6. Murray’s Bagels (Manhattan, New York)
There was a time when a commercial-grade toaster was a telltale sign of a top-tier store in New York City. The greatest bagel bakers used to take too much care in their job to let such nonsense go unchallenged; only a second-rate company would tolerate such a spectacle. You have to hand respect to this Greenwich Village institution; they put up quite a fight for quite some time. Anyone who has spent more than five minutes in a New York bagel shop knows that the customer is always right and may fight you and the other customers if necessary.
7. Myer’s Bagel Bakery (Burlington, Vermont)
It seems logical that the largest American city that is geographically closest in size to Montreal would be home to the most authentic Montreal-style bagel business found south of the border. Lloyd Squires, the owner, learned the ropes from Myer Lewkowicz at St. Viateur. While you may not immediately feel transported to Canada when you enter the no-frills, enormous store that is largely devoted to the bustling manufacturing line, you can be certain that you are quite near. Wonderfully rough and honey-flavored from their time in a wood oven, these bagels are a work of art. Don’t be suckered into ordering more than a fresh dozen; apart from the baking, there isn’t much going on at this establishment that you can’t do better yourself.
8. Native Bagel Co. (Berea, Kentucky)
I don’t see why a little town in Kentucky couldn’t support a great bagel store. Berea, Kentucky, with a population of 15,500 and home to Berea College, one of the most distinctive four-year colleges in the nation, isn’t exactly a speed bump, which is how Katie Startzman, a native of the Northeast who grew up eating bagels for breakfast, came to study English there and ultimately decided to remain. Her hand-rolled, traditional bagels are famous in town; order one topped with farm-fresh eggs from the university’s farm and some country ham.
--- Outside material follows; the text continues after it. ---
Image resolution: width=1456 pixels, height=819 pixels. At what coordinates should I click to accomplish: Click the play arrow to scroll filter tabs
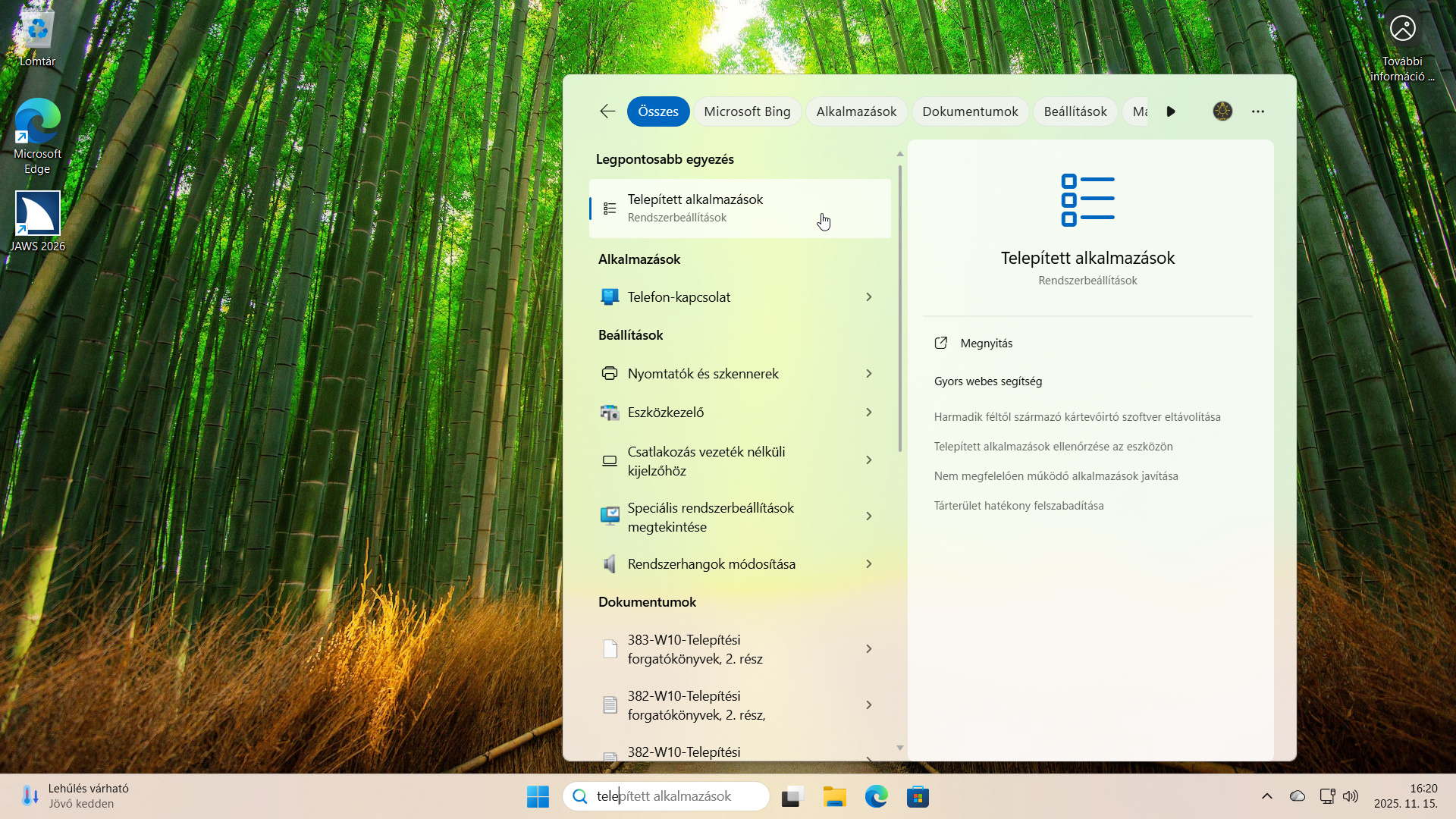pyautogui.click(x=1171, y=111)
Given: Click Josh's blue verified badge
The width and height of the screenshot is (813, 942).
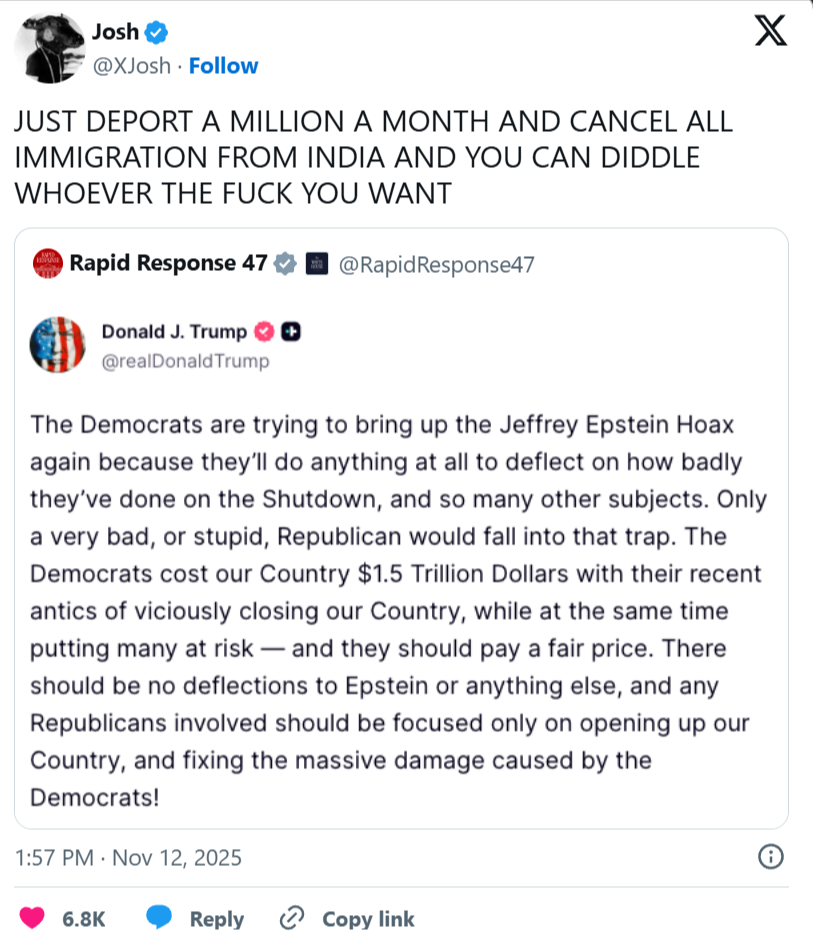Looking at the screenshot, I should point(156,33).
9. New York Bagel & Bialy (Lincolnwood, Illinois)
New Yorkers who miss the city’s energy and vibrancy may find solace in the fact that nobody cares about a rat’s behind when they show up to this suburban, 24-hour vintage shop to share their thoughts, emotions, and ideas. These bagels look and taste just like New York bagels, which is to be expected given the name. If you’re from the Midwest, you know that sometimes when you take a bite, there’s just a little bit less of the chew than you’d want. This is one of the best (very) late-night snacks in Chicago.